We designed a system to do everything the original poster mentioned and a whole lot more. Presented it across 5 states, had great buy in and 2 million dollars worth of funding tentatively committed. The whole thing eventually fell through due mainly to unforeseen costs of variable types of regulation on a district by district basis. Even had a very long conversation with the CEO of the nations largest private school software company that said he'd never touch the public school market for exactly that reason. The only players in public schools are people like Microsoft that can do very little other than provide tools for district IT people to create their own solutions.
Through all of that, one of the first questions I got asked was "what about people that don't have internet access or can't afford a computer?" It was such a common response that I started leaving the answer out of the initial presentation so that I could pull up that information when the people I was presenting to asked about it.
The answer is pretty simple: there are a lot of others ways to deliver information to people when it's already organized in a database.
At the time that I was setting this up, there weren't tools like Twilio available but we still had several solutions:
1. The obvious, public libraries have free computer access for everybody.
2. Using a customized PBX, setup a call in phone number with a parent code where parents can dial lin and then listen to their child's homework assignments / upcoming schedules.
3. With the same PBX, allow parents to request an automated phone call at a certain time every day with their child's homework assignments / other important notes.
4. Send an automated fax on a daily basis with the homework schedule (if the parent would like). A fax could be sent to a place of business or a home if available.
5. Somewhat more involved, but for parents that request it monthly or weekly letters could be sent with the same type of information.
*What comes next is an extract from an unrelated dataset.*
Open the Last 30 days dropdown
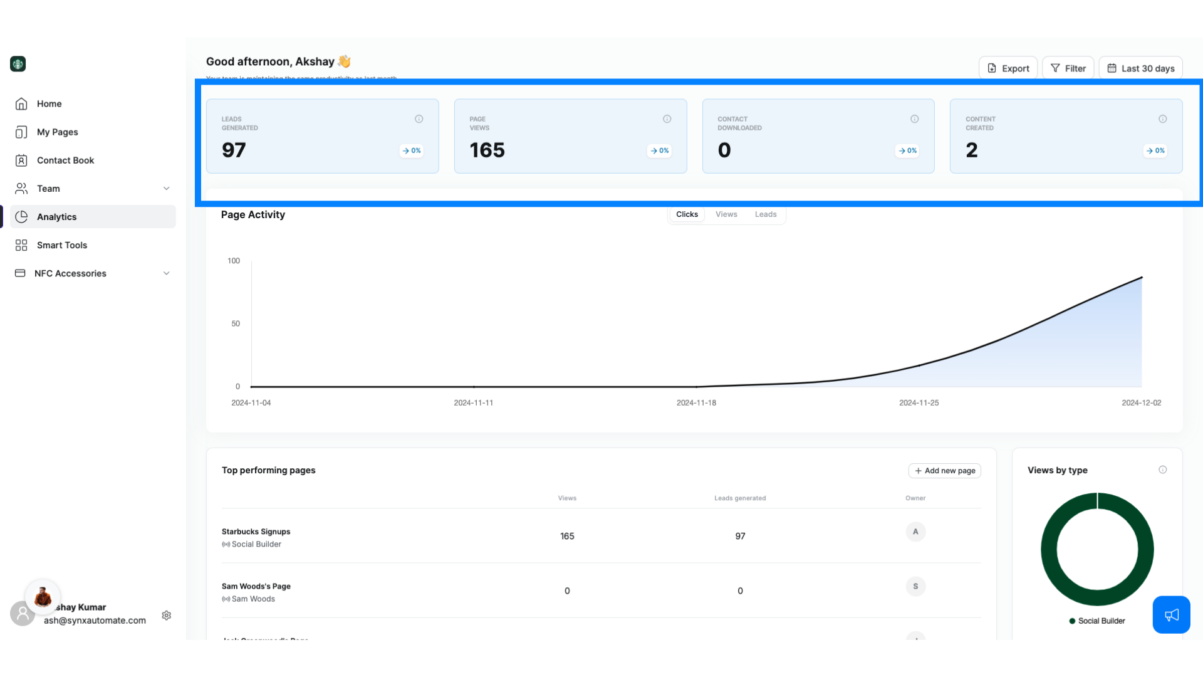The width and height of the screenshot is (1203, 677). pyautogui.click(x=1142, y=68)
6. Text messaging wasn't nearly as common back then but certainly, it would be included now. The PBX solution could be dramatically simplified with Twilio's infrastructure too.
None of those provide the same level of access a computer + internet would provide, but certainly...it's a start. In conjunction with a public library's computer access it makes all of the tools that a parent who wanted to be involved available at no charge. The idea was to help make it easier for parents that wanted to be involved in their children's education able to be involved. To find out if there's a problem in a class after the first bad grade and not after half of the class is over.
The core poverty issue in schools isn't that lack of access puts people at a huge disadvantage. If you've got a parent who really cares, they can get involved. The bigger issue is when you have kids going home at night and not knowing if they're going to be sleeping inside or outside because their deadbeat parents need to use the trailer for a "sleepover". Some of the stuff I heard about like that while my wife was in the school system were appalling. Being poor isn't the problem. Parent's that don't give a damn are the problem and those are certainly not a reason to avoid putting better tools in the hands of everybody else.